To do:
Could you return all of the entries word for word, minus any pictures?

Materials provided:
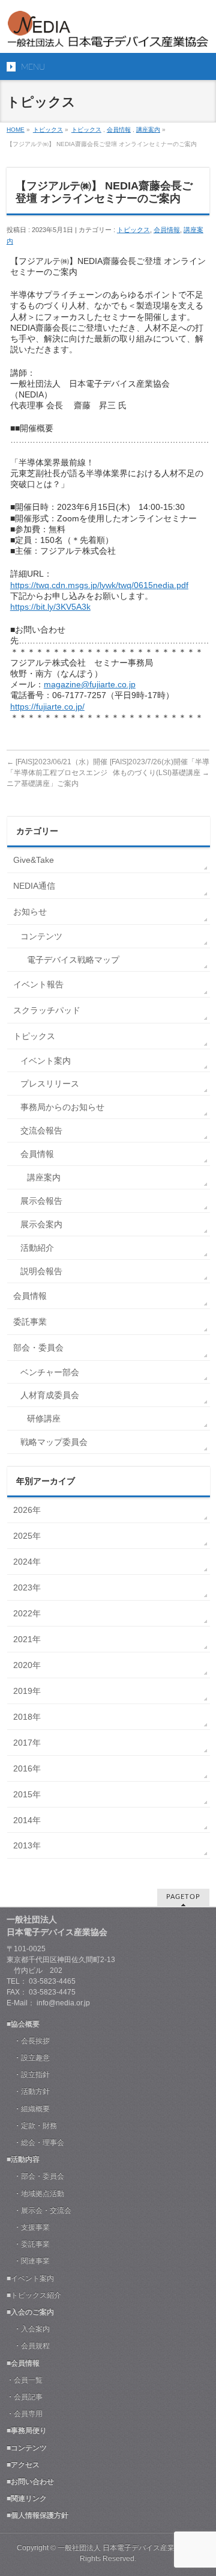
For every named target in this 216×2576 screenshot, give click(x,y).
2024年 (27, 1561)
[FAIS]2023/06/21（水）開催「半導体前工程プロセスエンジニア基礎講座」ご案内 (57, 773)
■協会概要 (23, 2024)
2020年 (27, 1665)
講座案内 (148, 129)
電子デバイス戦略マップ (73, 959)
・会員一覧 (25, 2380)
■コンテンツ (27, 2448)
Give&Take (33, 860)
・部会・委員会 (35, 2176)
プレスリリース (49, 1083)
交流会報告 (41, 1130)
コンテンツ (41, 936)
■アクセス (23, 2465)
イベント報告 (38, 984)
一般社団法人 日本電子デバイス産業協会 (123, 2548)
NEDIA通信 (34, 886)
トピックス (48, 129)
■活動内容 (23, 2159)
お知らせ (30, 911)
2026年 (27, 1510)
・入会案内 (28, 2329)
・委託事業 (28, 2244)
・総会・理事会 (35, 2142)
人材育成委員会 (49, 1395)
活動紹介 (37, 1248)
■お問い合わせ (30, 2481)
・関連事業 (28, 2261)
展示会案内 (41, 1224)
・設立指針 (28, 2074)
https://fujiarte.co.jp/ (47, 706)
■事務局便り (27, 2430)
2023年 (27, 1587)
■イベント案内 (30, 2278)
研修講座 (44, 1418)
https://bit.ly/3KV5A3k (50, 607)
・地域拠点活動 (35, 2193)
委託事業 (30, 1321)
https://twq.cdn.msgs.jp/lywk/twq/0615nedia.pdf (99, 585)
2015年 (27, 1794)
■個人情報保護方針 (37, 2515)
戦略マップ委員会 (54, 1442)
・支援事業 (28, 2227)
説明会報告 (41, 1271)
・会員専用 (25, 2413)
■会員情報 (23, 2363)
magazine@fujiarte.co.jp (90, 684)
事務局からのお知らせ (62, 1107)
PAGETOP (183, 1897)
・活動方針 (28, 2091)
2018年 (27, 1717)
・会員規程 (28, 2345)
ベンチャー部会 (49, 1372)
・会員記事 (25, 2397)
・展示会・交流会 (39, 2210)
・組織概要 (28, 2109)
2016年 (27, 1768)
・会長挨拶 (28, 2041)
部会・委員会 (38, 1347)
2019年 (27, 1691)
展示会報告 (41, 1201)
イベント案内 (45, 1061)
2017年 (27, 1742)
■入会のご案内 (30, 2312)
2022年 (27, 1613)
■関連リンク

Result:
For every named target in this 216×2576 screenshot, give click(x,y).
2024年 (27, 1561)
[FAIS]2023/06/21（水）開催「半導体前工程プロセスエンジニア基礎講座」ご案内 (57, 773)
■協会概要 (23, 2024)
2020年 (27, 1665)
講座案内 (148, 129)
電子デバイス戦略マップ (73, 959)
・会員一覧 (25, 2380)
■コンテンツ (27, 2448)
Give&Take (33, 860)
・部会・委員会 (35, 2176)
プレスリリース (49, 1083)
交流会報告 (41, 1130)
コンテンツ (41, 936)
■アクセス (23, 2465)
イベント報告 (38, 984)
一般社団法人 日本電子デバイス産業協会 (123, 2548)
NEDIA通信 (34, 886)
トピックス (48, 129)
■活動内容 (23, 2159)
お知らせ (30, 911)
2026年 (27, 1510)
・入会案内 (28, 2329)
・委託事業 (28, 2244)
・総会・理事会 (35, 2142)
人材育成委員会 (49, 1395)
活動紹介 (37, 1248)
■お問い合わせ (30, 2481)
・関連事業 (28, 2261)
展示会案内 (41, 1224)
・設立指針 (28, 2074)
https://fujiarte.co.jp/ (47, 706)
■事務局便り (27, 2430)
2023年 (27, 1587)
■イベント案内 (30, 2278)
研修講座 (44, 1418)
https://bit.ly/3KV5A3k (50, 607)
・地域拠点活動 (35, 2193)
委託事業 (30, 1321)
https://twq.cdn.msgs.jp/lywk/twq/0615nedia.pdf (99, 585)
2015年 (27, 1794)
■個人情報保護方針 (37, 2515)
戦略マップ委員会 (54, 1442)
・支援事業 (28, 2227)
説明会報告 (41, 1271)
・会員専用 (25, 2413)
■会員情報 (23, 2363)
magazine@fujiarte.co.jp (90, 684)
事務局からのお知らせ (62, 1107)
PAGETOP (183, 1897)
・活動方針 (28, 2091)
2018年 (27, 1717)
・会員規程 (28, 2345)
ベンチャー部会 (49, 1372)
・会員記事 (25, 2397)
・展示会・交流会 (39, 2210)
・組織概要 (28, 2109)
2016年 (27, 1768)
・会長挨拶 (28, 2041)
部会・委員会 (38, 1347)
2019年 (27, 1691)
展示会報告 (41, 1201)
イベント案内 (45, 1061)
2017年 (27, 1742)
■入会のご案内 (30, 2312)
2022年 (27, 1613)
■関連リンク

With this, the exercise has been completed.